Here’s where it gets interesting. The Tropicana pool needn’t one of those rectangular pools where people swim lengths to get healthy. It could be more like the Sun Centre on the beach at Rhyl which Denbighshire Council supports. These types of pools are designed with wavy sides and islands in the middle of them.
This design means that you just sort of splash about with your family and have fun, but importantly, because you wouldn’t have to span large distances with structural components in the same way that you would with a conventional swimming pool, this sort of design could mean that it’d be fairly easy to put an artificial floor over the pool during the winter months to use the Tropicana for stuff like an ice skating rink. (Or the umbrella suppliers’ convention.)
And pools are popular. The lido at Portishead is doing well. That doesn’t have a roof. The waterpark down by the Old Colonial is popular with families in the summer too, and that doesn’t have a roof either.
There is, of course, the argument that it’d cost too much to run the pool because heating it would be expensive. That’d be a valid argument if we were planning to just heat it from the National Grid, but if we were a bit more imaginative maybe that wouldn’t be so much of an issue. The pool at Exmouth Leisure Centre is mostly (60%) heated by capturing the heat from a data centre which has cut their energy bills by a considerable amount.
The beach at Weston-super-Mare is one of the town’s main assets, although the tide means that swimming in the sea isn’t possible most of the time and is downright dangerous even when it is possible.

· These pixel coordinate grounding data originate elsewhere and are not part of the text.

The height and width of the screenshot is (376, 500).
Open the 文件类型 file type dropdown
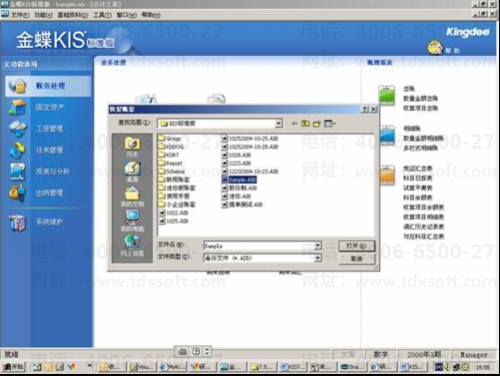pyautogui.click(x=318, y=258)

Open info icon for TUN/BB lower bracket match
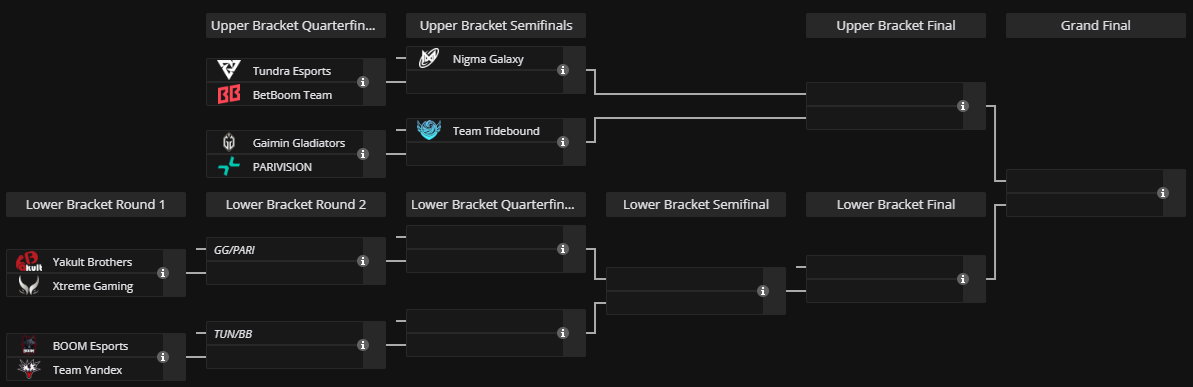[x=363, y=344]
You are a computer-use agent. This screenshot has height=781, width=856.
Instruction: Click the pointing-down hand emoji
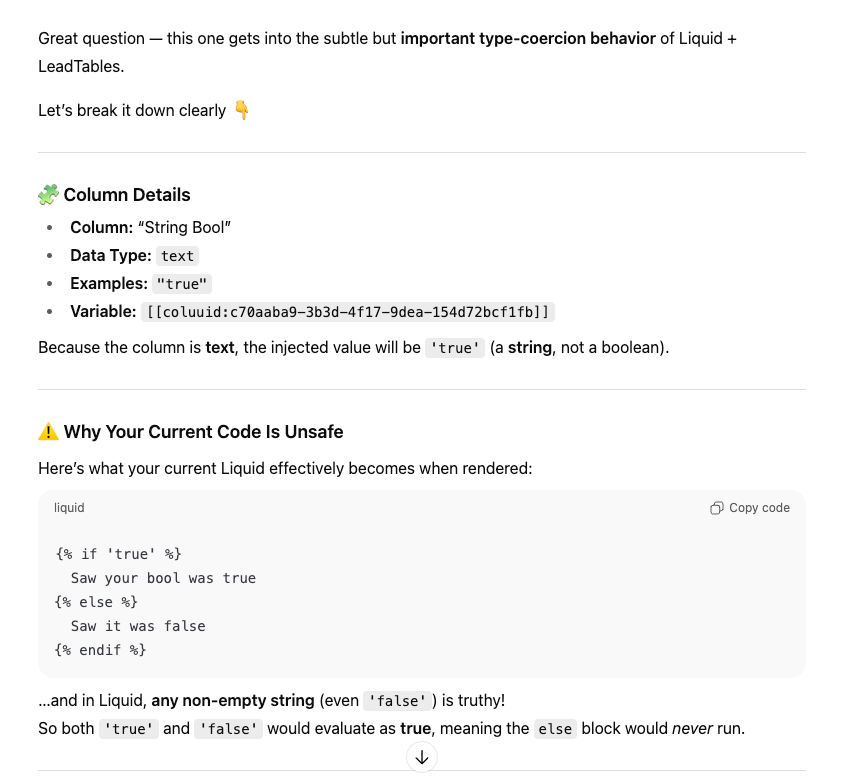pyautogui.click(x=241, y=110)
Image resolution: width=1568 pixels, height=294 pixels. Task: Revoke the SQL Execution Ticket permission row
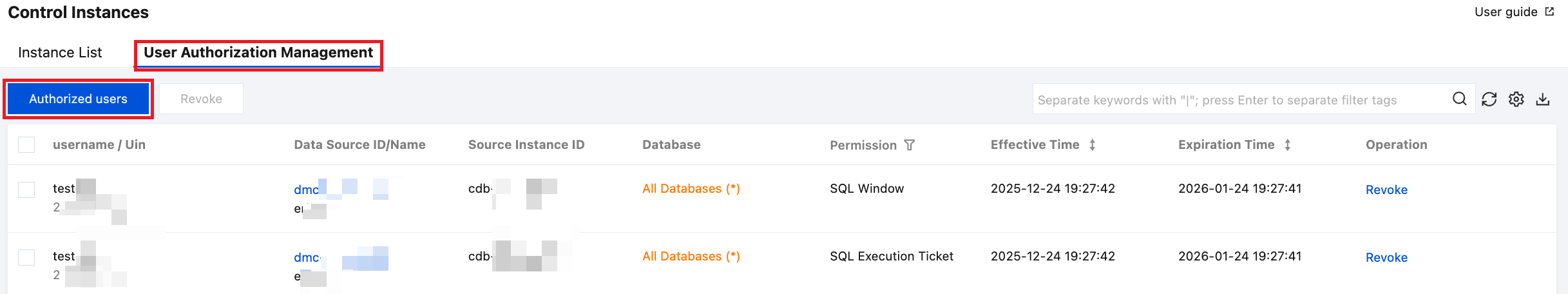pos(1386,257)
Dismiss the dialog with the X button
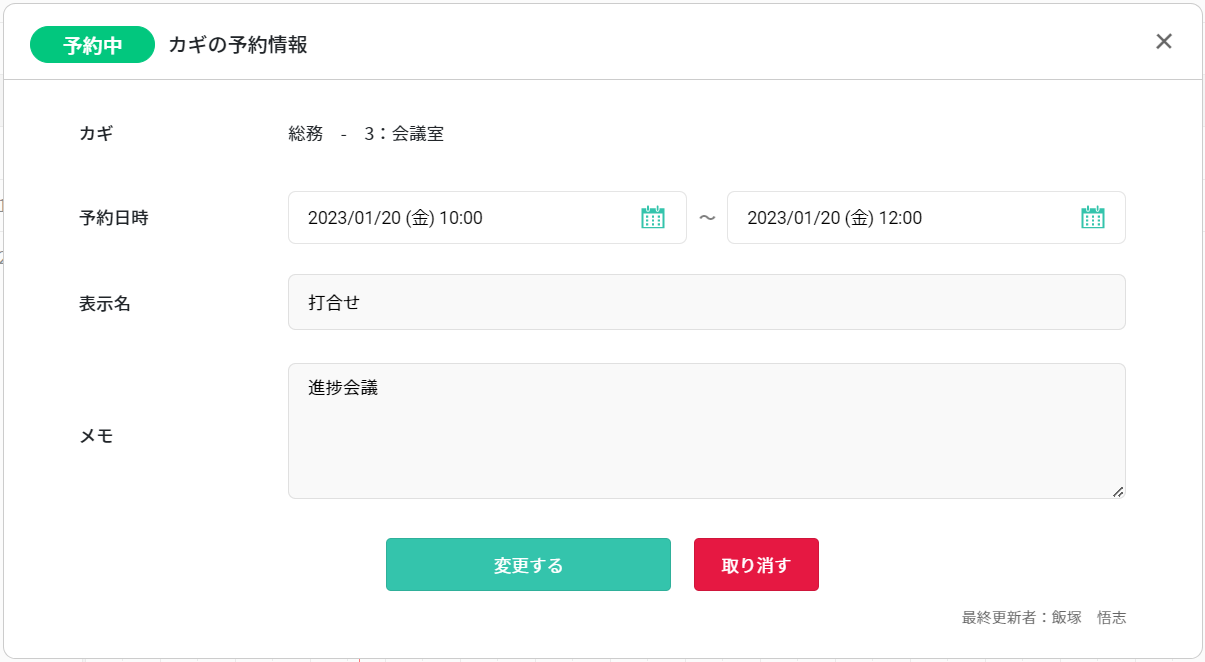 (1163, 41)
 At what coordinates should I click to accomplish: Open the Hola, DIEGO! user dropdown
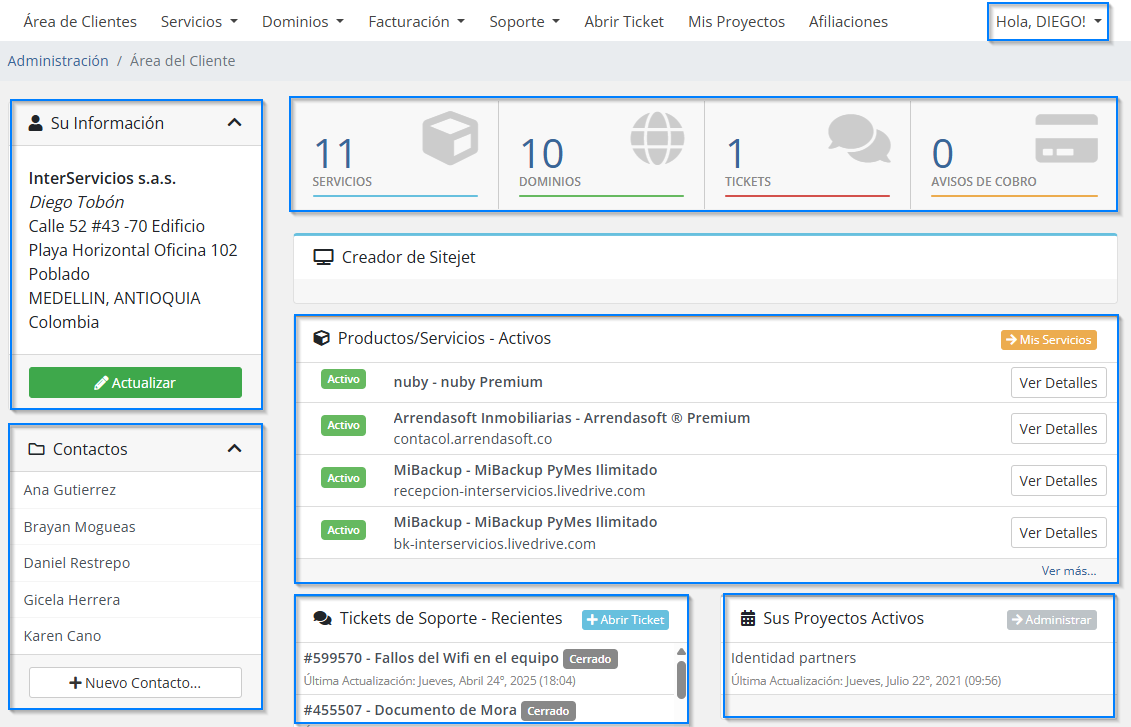click(x=1048, y=21)
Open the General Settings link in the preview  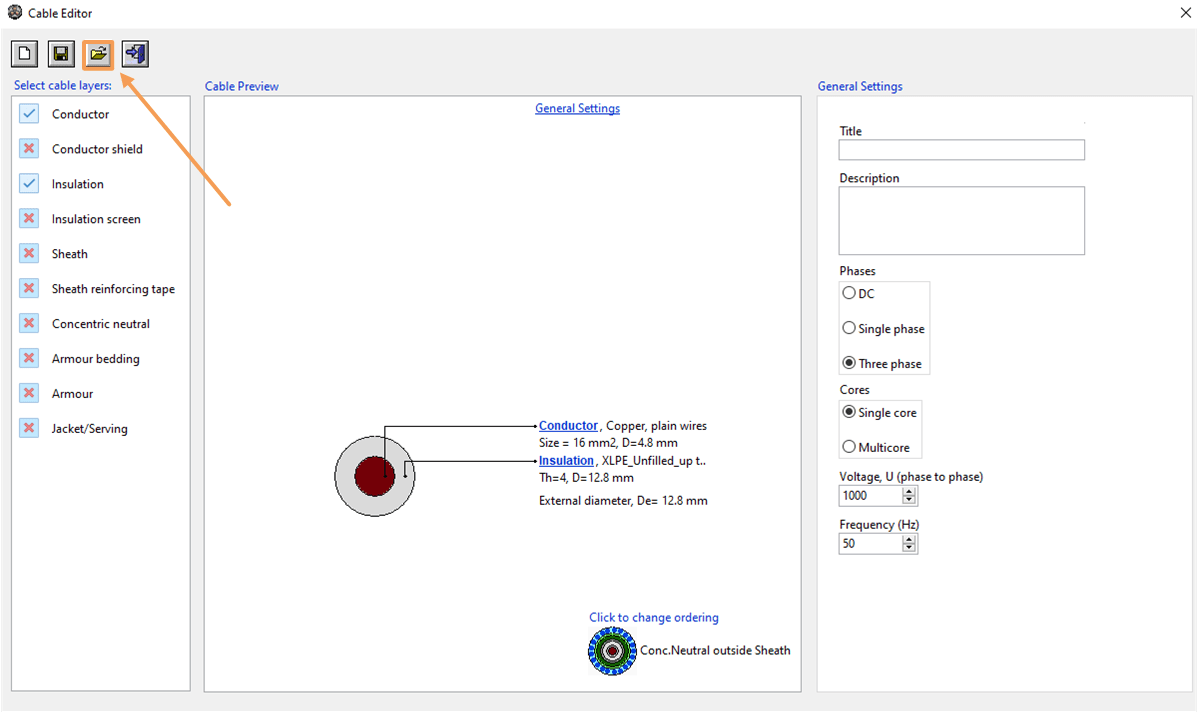click(x=577, y=108)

We’ve got Marine Lake and I think the council’s done amazing work to bring that back to use but with the best will in the world that’s never going to rival what the Tropicana could be. And because Marine Lake doesn’t have a roof that’s also mostly used during the summer.
What Would I Do About The Tropicana?
Given all of the above, maybe turning the Tropicana back into a pool even if it’s not got a roof is a better idea than using it as a roof-free event venue. We should at least explore this option and maybe even speak to central government to see whether the funds allocated to us to turn it into an event venue could be used to return it to a swimming pool instead. Or even whether we could apply for some more “levelling up” money.
We shouldn’t just accept that a pool will never work because the Tropicana couldn’t break even financially back in the 1990s and the previous proposals to put a pool back into it weren’t viable. We need to think a bit more imaginatively.